INFORMATION SHOWN -

※ ※ ※

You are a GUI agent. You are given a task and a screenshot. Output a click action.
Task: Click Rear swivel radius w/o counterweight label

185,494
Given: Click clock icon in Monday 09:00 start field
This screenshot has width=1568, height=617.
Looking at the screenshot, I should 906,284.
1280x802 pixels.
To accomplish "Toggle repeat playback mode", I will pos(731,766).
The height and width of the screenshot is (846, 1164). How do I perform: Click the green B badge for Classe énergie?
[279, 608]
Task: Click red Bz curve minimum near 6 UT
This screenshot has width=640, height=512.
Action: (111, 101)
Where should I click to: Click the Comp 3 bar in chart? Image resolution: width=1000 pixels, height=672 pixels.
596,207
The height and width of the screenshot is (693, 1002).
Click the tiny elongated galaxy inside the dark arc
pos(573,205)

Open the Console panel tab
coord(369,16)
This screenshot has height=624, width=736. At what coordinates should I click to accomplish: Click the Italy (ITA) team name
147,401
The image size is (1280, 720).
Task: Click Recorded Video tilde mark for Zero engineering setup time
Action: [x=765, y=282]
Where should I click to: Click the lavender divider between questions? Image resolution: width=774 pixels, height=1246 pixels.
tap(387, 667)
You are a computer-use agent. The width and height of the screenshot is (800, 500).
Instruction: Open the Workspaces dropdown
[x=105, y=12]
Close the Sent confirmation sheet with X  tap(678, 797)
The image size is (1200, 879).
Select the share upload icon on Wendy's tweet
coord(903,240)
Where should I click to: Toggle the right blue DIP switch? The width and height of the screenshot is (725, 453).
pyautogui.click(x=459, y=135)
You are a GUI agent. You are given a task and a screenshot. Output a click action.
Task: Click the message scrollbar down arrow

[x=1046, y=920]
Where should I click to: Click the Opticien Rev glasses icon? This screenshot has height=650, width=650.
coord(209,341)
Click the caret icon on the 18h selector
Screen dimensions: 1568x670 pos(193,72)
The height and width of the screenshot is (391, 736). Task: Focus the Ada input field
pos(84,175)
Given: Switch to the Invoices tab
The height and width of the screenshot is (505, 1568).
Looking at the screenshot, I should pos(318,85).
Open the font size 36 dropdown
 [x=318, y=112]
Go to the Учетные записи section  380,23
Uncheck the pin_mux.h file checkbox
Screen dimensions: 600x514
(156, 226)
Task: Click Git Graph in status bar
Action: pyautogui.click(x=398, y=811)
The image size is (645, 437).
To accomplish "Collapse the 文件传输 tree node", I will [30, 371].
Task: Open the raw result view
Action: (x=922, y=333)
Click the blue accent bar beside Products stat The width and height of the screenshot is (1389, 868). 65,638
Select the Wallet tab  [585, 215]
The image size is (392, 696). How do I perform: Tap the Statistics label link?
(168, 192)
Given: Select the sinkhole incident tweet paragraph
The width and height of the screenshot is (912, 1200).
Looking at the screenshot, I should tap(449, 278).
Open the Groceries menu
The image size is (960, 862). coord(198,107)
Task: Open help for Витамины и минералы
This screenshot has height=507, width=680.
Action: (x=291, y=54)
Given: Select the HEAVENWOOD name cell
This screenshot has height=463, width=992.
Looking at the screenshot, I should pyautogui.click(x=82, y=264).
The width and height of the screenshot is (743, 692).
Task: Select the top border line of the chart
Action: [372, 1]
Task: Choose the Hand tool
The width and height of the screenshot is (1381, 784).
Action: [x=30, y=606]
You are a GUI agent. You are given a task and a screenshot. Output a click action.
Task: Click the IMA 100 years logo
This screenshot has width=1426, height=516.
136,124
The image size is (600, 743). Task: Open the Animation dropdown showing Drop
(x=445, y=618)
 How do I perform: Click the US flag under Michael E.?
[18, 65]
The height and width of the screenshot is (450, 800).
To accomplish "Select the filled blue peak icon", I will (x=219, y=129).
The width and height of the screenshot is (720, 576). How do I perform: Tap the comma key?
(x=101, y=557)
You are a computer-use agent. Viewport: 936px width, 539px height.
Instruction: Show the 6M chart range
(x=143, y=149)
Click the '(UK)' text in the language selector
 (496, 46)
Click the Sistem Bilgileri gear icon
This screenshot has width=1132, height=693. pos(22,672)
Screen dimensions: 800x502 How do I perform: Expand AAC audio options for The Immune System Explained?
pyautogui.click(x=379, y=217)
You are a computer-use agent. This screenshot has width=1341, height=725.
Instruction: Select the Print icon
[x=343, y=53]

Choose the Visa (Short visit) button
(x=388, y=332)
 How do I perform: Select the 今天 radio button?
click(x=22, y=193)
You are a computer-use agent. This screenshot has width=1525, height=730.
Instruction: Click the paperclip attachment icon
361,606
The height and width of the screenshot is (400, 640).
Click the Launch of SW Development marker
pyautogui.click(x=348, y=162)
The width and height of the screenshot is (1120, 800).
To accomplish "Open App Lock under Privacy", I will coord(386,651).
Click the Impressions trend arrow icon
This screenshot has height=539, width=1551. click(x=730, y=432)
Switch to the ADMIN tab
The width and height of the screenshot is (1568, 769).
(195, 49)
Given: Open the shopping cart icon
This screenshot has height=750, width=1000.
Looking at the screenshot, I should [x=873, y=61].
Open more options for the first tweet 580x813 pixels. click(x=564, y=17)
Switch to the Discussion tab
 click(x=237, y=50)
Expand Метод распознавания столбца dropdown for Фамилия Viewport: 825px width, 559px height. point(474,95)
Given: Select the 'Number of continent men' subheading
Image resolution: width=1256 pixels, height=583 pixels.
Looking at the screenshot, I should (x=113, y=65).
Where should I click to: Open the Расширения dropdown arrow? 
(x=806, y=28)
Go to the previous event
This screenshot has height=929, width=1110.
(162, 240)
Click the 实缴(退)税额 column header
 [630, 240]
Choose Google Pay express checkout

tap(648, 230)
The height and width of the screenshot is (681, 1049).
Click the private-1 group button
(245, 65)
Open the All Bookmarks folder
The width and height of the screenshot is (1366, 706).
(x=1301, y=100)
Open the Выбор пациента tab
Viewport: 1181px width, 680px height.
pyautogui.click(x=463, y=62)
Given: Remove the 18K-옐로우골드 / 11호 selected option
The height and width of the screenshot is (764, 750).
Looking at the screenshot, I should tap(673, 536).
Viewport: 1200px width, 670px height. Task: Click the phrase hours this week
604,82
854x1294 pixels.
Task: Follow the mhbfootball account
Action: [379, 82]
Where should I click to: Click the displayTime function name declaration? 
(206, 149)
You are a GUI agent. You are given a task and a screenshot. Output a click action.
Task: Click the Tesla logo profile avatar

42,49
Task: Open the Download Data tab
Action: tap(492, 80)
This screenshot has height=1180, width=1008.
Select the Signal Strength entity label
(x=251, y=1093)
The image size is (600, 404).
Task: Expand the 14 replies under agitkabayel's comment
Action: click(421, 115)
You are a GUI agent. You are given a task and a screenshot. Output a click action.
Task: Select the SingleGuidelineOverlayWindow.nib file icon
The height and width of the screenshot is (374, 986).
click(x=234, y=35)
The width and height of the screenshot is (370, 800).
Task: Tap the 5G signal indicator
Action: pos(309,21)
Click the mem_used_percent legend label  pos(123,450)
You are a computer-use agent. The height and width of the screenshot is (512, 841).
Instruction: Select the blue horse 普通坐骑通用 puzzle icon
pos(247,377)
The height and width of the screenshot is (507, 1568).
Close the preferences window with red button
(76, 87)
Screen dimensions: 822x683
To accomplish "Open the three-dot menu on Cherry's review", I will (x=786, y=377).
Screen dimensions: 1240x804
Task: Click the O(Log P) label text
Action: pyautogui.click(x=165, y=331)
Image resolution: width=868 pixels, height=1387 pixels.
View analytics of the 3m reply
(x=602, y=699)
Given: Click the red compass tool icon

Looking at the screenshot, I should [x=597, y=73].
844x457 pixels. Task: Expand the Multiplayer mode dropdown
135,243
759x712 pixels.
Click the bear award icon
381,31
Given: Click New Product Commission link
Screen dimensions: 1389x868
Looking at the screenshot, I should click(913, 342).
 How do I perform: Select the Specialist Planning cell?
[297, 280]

※ ※ ※

DIRECTIONS FOR THIS TASK - Return exactly the lines from the line holding "Image resolution: width=868" to the last line of the data, with both of those lines included and nothing added.

ANSWER BELOW -
Image resolution: width=868 pixels, height=1387 pixels.
View analytics of the 3m reply
(x=602, y=699)
Given: Click the red compass tool icon

Looking at the screenshot, I should [x=597, y=73].
844x457 pixels. Task: Expand the Multiplayer mode dropdown
135,243
759x712 pixels.
Click the bear award icon
381,31
Given: Click New Product Commission link
Screen dimensions: 1389x868
Looking at the screenshot, I should click(913, 342).
 How do I perform: Select the Specialist Planning cell?
[297, 280]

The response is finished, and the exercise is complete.